#### [Selection]
So, Tuesday morning. I got there at 8:50 and was 5th in line. Two in front were clueless, just oldsters doing some early banking. Two knew, one like me quietly or routinely repositioning and another who was making a deposit and didn't mind if there'd be a new name on the door come Monday morning. My turn came and I discovered the maturity was Wednesday not Tuesday. Filled out the paperwork and went back to work.

Wednesday morning I was the only one there at opening, cleared and closed with no problem and joked with the teller about wearing a new name badge in a few days. The teller next to here was talking on the phone about all the news article she found with a google search. Opened a money market account at my long time credit union paying more than the 9 month CD rate at IndyMac. How crazy is that? It does provide a hint for future rate seekers. Lightbulbs glow brightest just before burning out. Banks offer very high rates just before going under.

This is just the first branded bank to run afoul. The real nervous time will be after a few are shuttered and the FDIC & FSLIC run out of money to paper over the mess.

23 comments:

Agent #777 said...

Man, I am pretty ticked about now. I tried to short 1000 shares quite a while back at $32, but eTrade said they had no shares available to short.

Rob Dawg said...

No shares for you.

Casey Serin said...

So Robbo, since Lou Minatti has temporarily (?) vanished into the ether, what are you thoughts on:

Oil: The mother of all speculative bubbles, or the end of human civilization? :-p

Rob Dawg said...

Civilization is screwed. You are ample evidence of that.

As to oil, most certainly a bubble of earth shaking proportions. The Northern States are already balking at the delivery prices for heating oil. Demand destruction is massive and the tankers are playing cute offshore. Below $100 and possibly back to the honest value of $85. That's $65 for the stuff and $20 for the political uncertainty.

Casey Serin said...

Civilization is screwed. You are ample evidence of that.

Hey, I resemble that remark!! ;-)

As for the banks, my own shenanigans may well singlehandedly put Wells Fargo out of business. They still owe me that $1000 that they stole from me [after I stole 50 times as much from them]!!

Rob Dawg said...

And good news casey! You no longer owe Countrywide that $50,000.

w said...

Seriously Rob, how did you guys become such Casey experts? I missed that era.

Bill in NC said...

"When asked how many homes had been sold in the past month she simply responded, 'Uh huh. Thank you. Yes!' and handed us some additional literature on the property."

http://latimesblogs.latimes.com/laland/2008/07/analyst-sees-gh.html

Casey Serin said...

And good news casey! You no longer owe Countrywide that $50,000.
Like you would say, Robbo, "As if I had any intention of paying it anyway..." ;-)

Who's first to jail -- me, Angelo Mozilo, or the entire Congress? ;-p

Property Flopper said...

W -

For a while, this place as "All Casey, All the time". Rob was running Casey info outside of CS's control. The stuff CS did not want out tended to surface here.

It was amusing... I kind of miss those days - when ever I did something stupid, I could always look it at what CS was doing and know that what ever I had done I was in better shape than he was.

Anonymous said...

Civilization is screwed. You are ample evidence of that.

#### [Problem requirements]
Continue the blog post about pulling a CD out of IndyMac, along with its comment thread, starting after its last line.

#### [Supplied material]
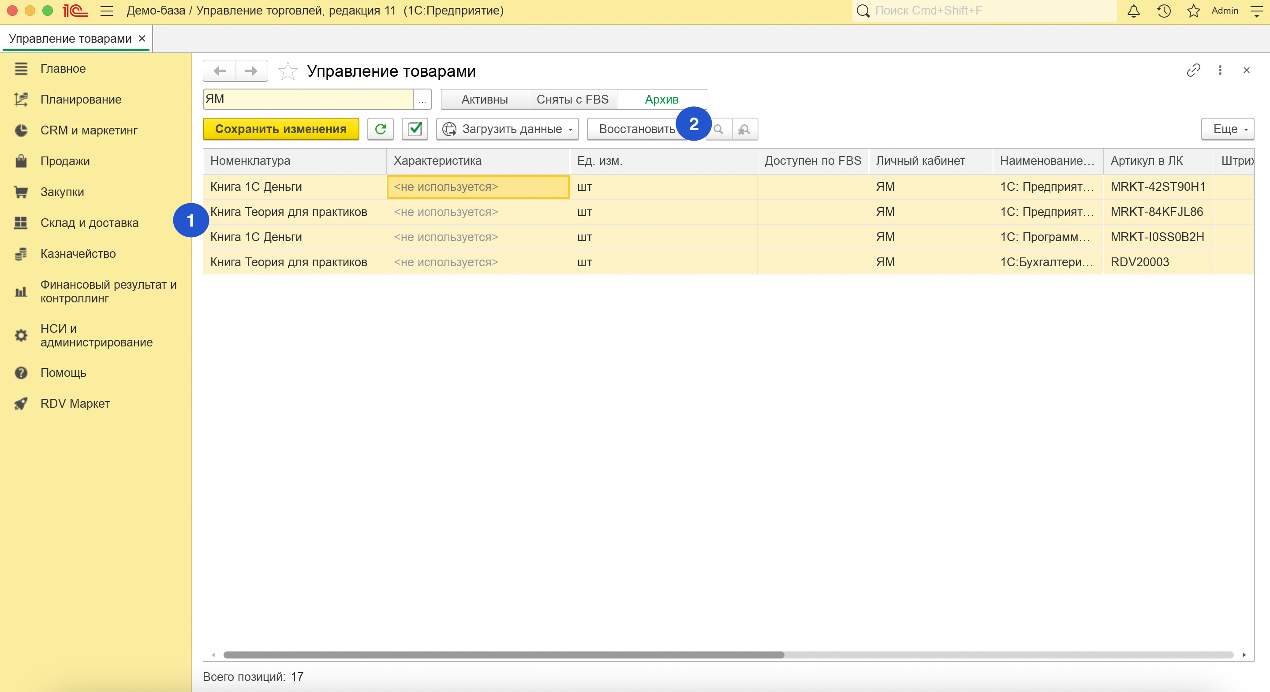Click the Сохранить изменения button
Screen dimensions: 1270x692
281,129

#### [Exercise output]
Can you clarify Rob? The real Casey Serin, or someone who would pretend to be the real Casey Serin 12 months after the story died?

Rob Dawg said...

We pretend this Casey is the real Casey. The story is not dead. The real Casey is still causing havoc. Do you think Countrywide might have liked their $50k recently? Maybe we hould ask the 7000 former CFC employees if maybe they blame him.

Casey Serin said...

The real Casey Serin, or someone who would pretend to be the real Casey Serin 12 months after the story died?

I'm just trying to keep the emotions hot until the authentic flamboyant divorcée makes his inevitable return.

The story ain't dead until the mop-topped failure hears the clank of the steel bars behind him. ;-)

Akubi said...

Wow,
You guyz are getting too Post-post-modern for me to deal with at this hour.

Akubi said...

Another classic film sans cute dogs:
We've met before, haven't we?
I don't think so. Where was it that you think we met?
At your house. Don't you remember?
No, no I don't. Are you sure?
Yes, of course. As a matter of fact, I'm there right now.

serinitis said...

Casey has updated serin.us

Peripheral Visionary said...

Off topic, Rob, I'm warming up to your theme that the CRE bust is going to hit hard. Just took a trip up to the broader NYC/NJ/CT region; absolutely huge amounts of new office space going up. Massive fifty-plus floor buildings, and not with small footprints, but with gigantic warehouse-size footprints; and, inevitably, with the logo of a financial institution on the outside. There is a lot of office floor space going up here in the DC area, but not as much as the NYC area. Combine that with widespread layoffs and the slowdown in retail, and CRE is looking very, very bad going forward.

Rob Dawg said...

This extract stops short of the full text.